India's Economic Resilience: Navigating Trade Shocks and Strengthening External Strategy

December 2, 2025
India's Economic Resilience: Navigating Trade Shocks and Strengthening External Strategy
  • Authorship notes: Kumar and Karkun of the Pahle India Foundation contributed to the analysis.

  • Three overlapping shocks defined the month: a surge in gold imports as a hedge against inflation and uncertainty, tariff-led declines in exports to the US hit textiles, engineering goods, and gems and jewelry, and volatile capital flows with FDI rising to $81 billion while FIIs pulled out $24 billion, putting pressure on the rupee.

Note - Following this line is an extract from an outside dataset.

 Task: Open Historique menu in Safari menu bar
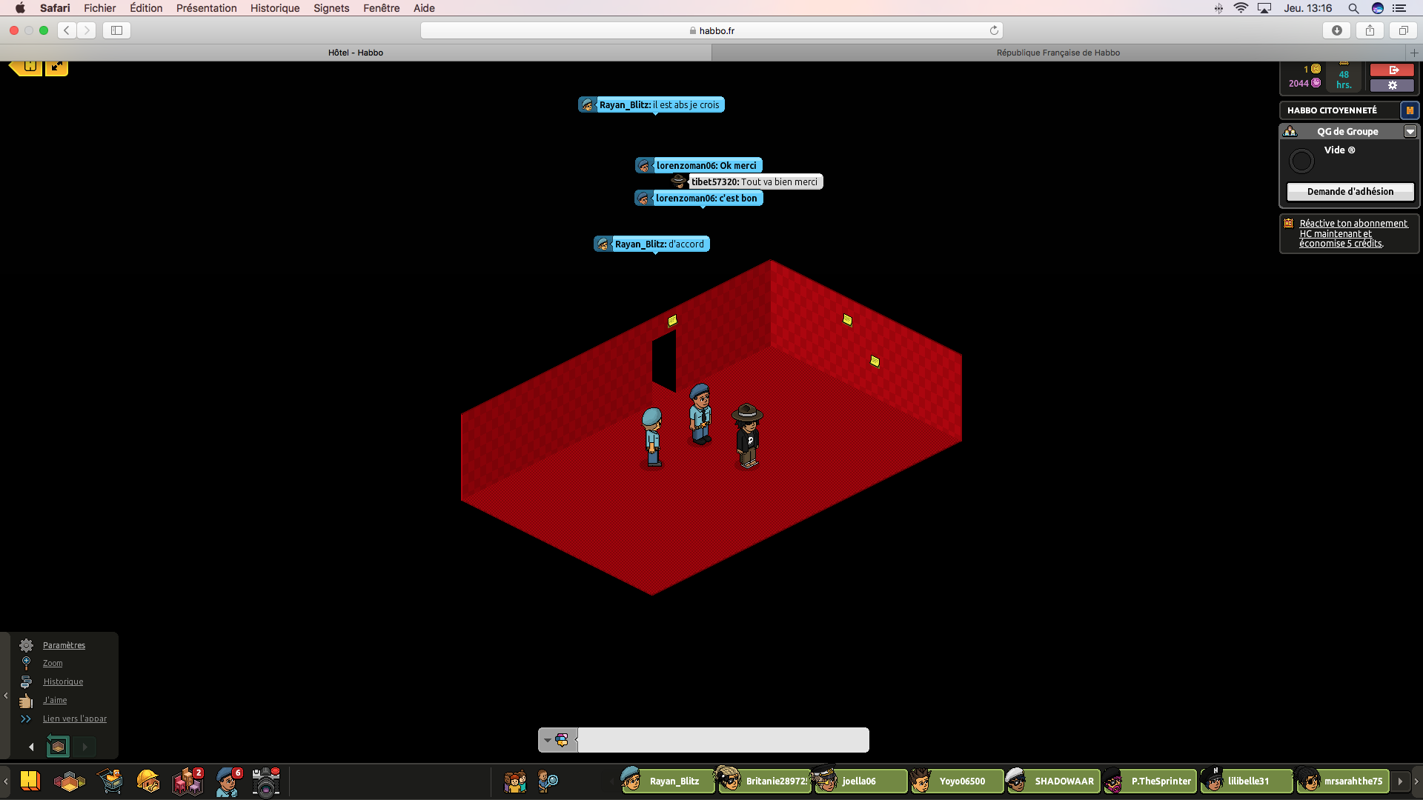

  • Despite headwinds, India's growth remains steady in the 6–7% range with inflation near a historic low and a current account deficit of about 1.2% of GDP, signaling resilience rather than crisis.

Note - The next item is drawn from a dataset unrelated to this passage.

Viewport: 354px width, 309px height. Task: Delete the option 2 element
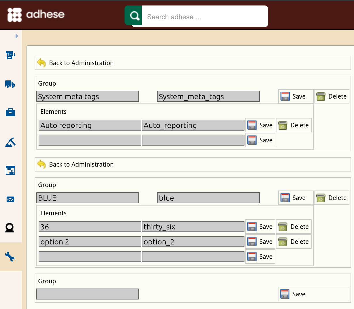coord(293,242)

  • The piece argues for shifting from reactive protectionism to proactive, competitiveness-led reform, using October's turbulence as a catalyst to redefine India’s external strategy.

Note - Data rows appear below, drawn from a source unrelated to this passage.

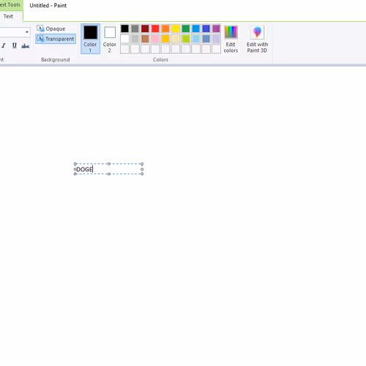Select Transparent background option
This screenshot has width=366, height=366.
tap(56, 39)
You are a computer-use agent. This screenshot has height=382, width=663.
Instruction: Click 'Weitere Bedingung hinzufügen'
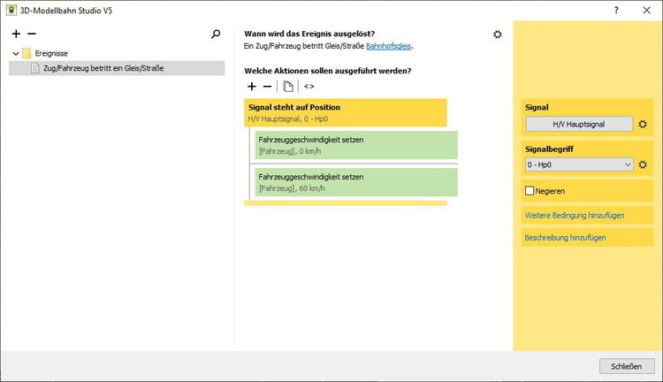(575, 215)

  • A disinflationary trend allowed the RBI to cut policy rates by 100 basis points, though the risk of imported inflation lingers if the rupee weakens or oil prices rise.

  • Two stabilisers mitigated systemic risk: services exports rose 11.9% to $38.5 billion, partially offsetting the goods deficit, and remittances reached about $135 billion (roughly 3.5% of GDP), providing stable, diversified inflows.

  • Five strategic imperatives for strengthening external resilience: diversify exports via new FTAs with Southeast Asia, the EU, and Africa; financialise gold demand through sovereign bonds and digital instruments; elevate services as a major export driver with targeted infrastructure and branding; transform remittances into strategic capital through labor-mobility accords; and expand value-added manufacturing exports in electronics, chemicals, defense, renewables, and pharma to climb the value chain.

  • October trade data showed a record merchandise deficit of $41.7 billion, driven by a near 200% jump in gold imports and a 37.5% drop in exports to the US as tariffs rose from 10% to 50%.